Policy confusion threatens 40% IHT bill

Policy confusion threatens 40% IHT bill

An adviser has spoken of his frustration with Aviva after confusion over the provider's policy documents meant his client could be handed a 40 per cent tax charge. 

Philip Wise, chartered financial planner at Informed Choice, filed a complaint with Aviva after his client was unable to access death benefits as drawdown despite the provider's key features document for stakeholder pensions stating this was a viable option.

The adviser said the issue threatened to leave the client £100,000 short because it meant they were facing an inheritance tax liability of 40 per cent.

The problem started after the client's husband passed away leaving behind a pension worth £250,000 with Aviva.

The client wanted to access the pension funds via drawdown for inheritance tax purposes. As her husband died before he turned 75, as his beneficiary she is able to access his pension pot tax-free. Any growth on the pension in drawdown is also tax-free.

However, if she takes the pension as a lump sum it becomes part of her estate which is then liable to inheritance tax.

Mr Wise said Aviva’s online pre-2008 stakeholder key features document stated: "If you die while you still have this pension plan [...] your nominated beneficiary [...] can choose to take the value of this fund as a lump sum, a dependant's or nominee’s flexi-access drawdown or a dependant's or nominee’s annuity."

An Aviva representative admitted to Mr Wise, in an email seen by FTAdviser, that the document was misleading and upheld Mr Wise’s complaint although Aviva would only allow the client to withdraw the funds as a lump sum death benefit, saying that the terms and conditions of the plan did not allow benefits to be accessed via drawdown in life or in death.

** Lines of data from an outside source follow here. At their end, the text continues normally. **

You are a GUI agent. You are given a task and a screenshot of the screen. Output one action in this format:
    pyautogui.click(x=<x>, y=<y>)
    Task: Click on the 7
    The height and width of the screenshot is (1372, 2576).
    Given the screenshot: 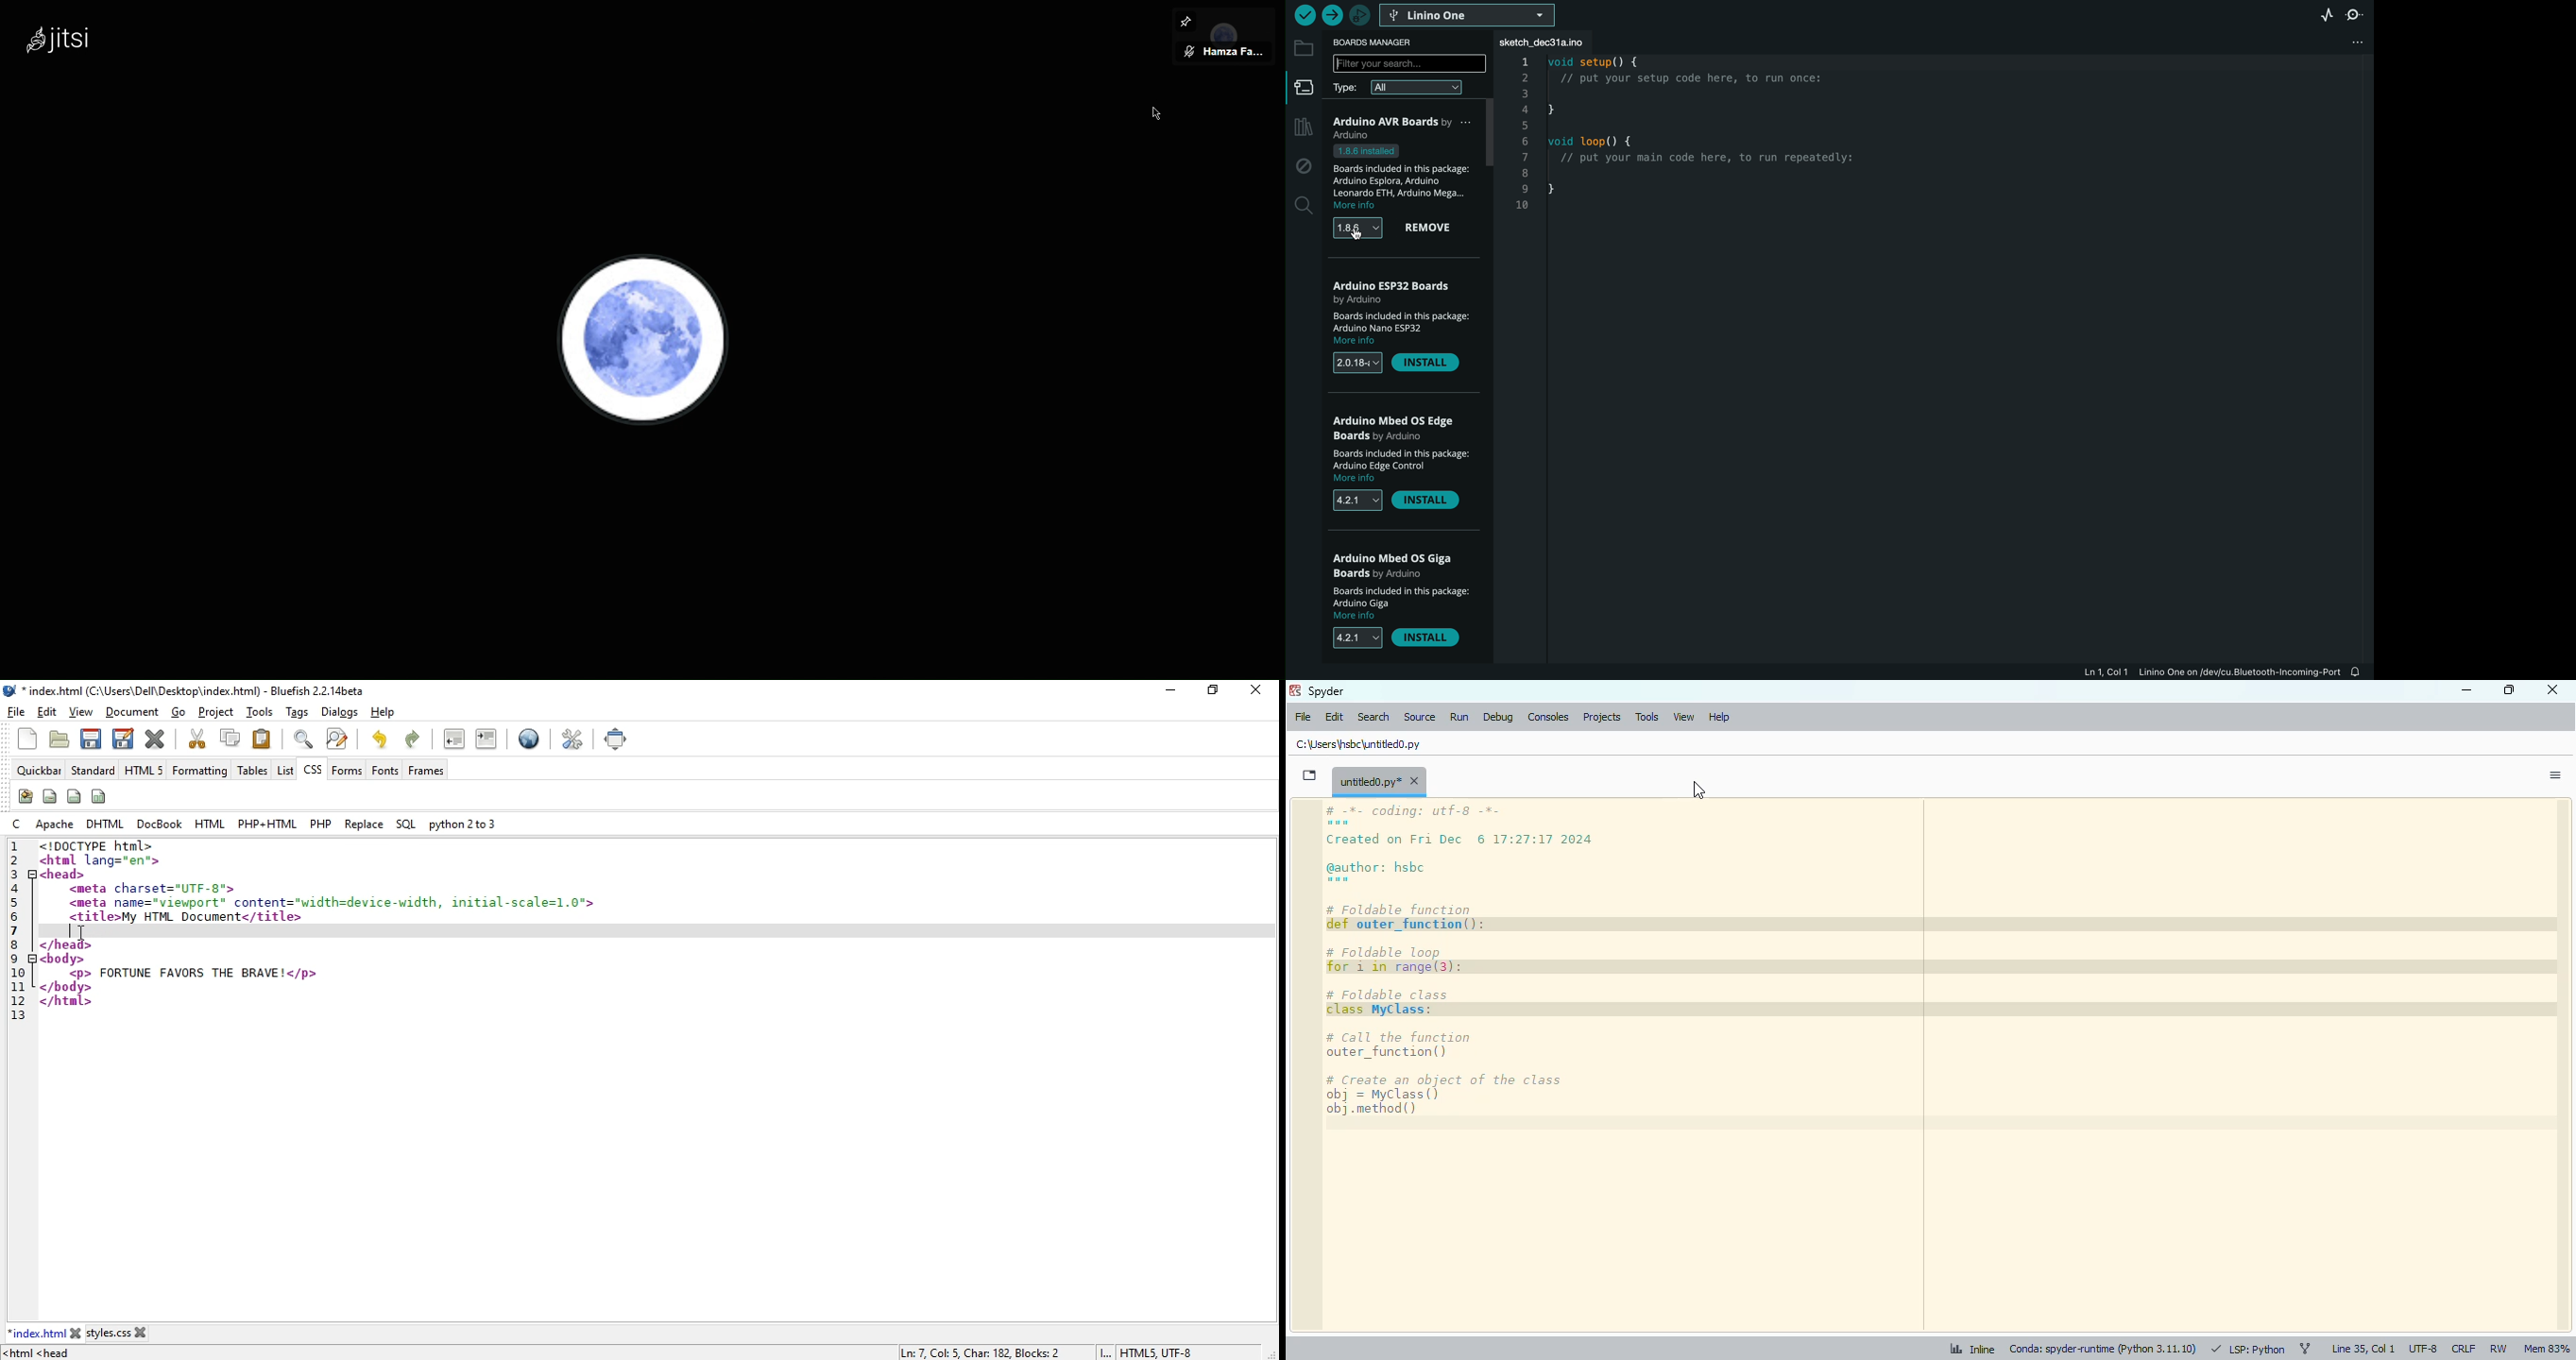 What is the action you would take?
    pyautogui.click(x=15, y=931)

The email said: "Ultimately, I have upheld your complaint as we’ve not provided a correct description of pre-2008 stakeholder benefits in the online key features document.

"I’ve therefore fed back for this to be changed as soon as possible. I am very sorry for any inconvenience this has caused."

But Aviva then backtracked on its decision to uphold the complaint saying the adviser had referred to the incorrect key features document.

The document the adviser had referred to was titled ‘Key features of the stakeholder pension’ whereas the document Aviva said was correct for his client’s plan was ‘Key features of the personal and group personal pensions’.

The latter did not have a provision for a dependants' flexi-access pension.

Aviva admitted there was a misunderstanding on its part when it upheld Mr Wise's complaint.

An Aviva spokesperson said: "We are sorry for the misunderstanding in communicating the correct key features document to the adviser.  

"We ought to have clarified the correct policy with him and signposted him to the correct literature."

However, Mr Wise argued that naming the document ‘personal and group personal pensions’ despite covering a stakeholder pension was misleading and created confusion.